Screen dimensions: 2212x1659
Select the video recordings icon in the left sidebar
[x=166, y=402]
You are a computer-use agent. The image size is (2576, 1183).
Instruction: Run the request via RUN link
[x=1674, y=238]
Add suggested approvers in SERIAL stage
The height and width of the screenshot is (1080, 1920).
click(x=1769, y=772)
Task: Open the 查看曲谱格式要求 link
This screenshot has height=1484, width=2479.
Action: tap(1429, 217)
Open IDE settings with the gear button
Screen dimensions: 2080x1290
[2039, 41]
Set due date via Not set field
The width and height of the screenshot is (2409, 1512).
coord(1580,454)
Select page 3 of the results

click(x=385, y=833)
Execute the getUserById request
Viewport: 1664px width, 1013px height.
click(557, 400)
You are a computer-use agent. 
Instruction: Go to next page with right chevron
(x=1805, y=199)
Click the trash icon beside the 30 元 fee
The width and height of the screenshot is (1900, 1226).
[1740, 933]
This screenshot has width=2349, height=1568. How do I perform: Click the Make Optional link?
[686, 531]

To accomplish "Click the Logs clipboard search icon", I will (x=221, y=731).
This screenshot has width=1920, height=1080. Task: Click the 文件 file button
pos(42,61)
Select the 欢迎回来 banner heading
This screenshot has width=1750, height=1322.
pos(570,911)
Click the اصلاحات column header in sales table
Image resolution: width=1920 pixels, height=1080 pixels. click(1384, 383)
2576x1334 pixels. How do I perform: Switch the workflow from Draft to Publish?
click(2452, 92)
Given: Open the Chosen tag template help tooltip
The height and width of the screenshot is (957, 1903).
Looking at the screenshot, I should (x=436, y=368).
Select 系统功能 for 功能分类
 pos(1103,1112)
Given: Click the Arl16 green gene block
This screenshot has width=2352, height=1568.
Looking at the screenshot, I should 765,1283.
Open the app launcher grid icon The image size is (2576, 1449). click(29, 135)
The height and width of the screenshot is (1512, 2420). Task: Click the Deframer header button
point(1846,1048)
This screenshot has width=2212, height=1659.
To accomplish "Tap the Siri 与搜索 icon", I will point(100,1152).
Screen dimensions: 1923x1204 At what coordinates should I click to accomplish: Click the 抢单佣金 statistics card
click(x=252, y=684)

* * *

▸ **Exercise aim**
Show, from the listing above, each line that contains the word "agent".

▸ **Solved exercise**
You are a computer-use agent. The image size is (2576, 1183).
You are a computer-use agent. 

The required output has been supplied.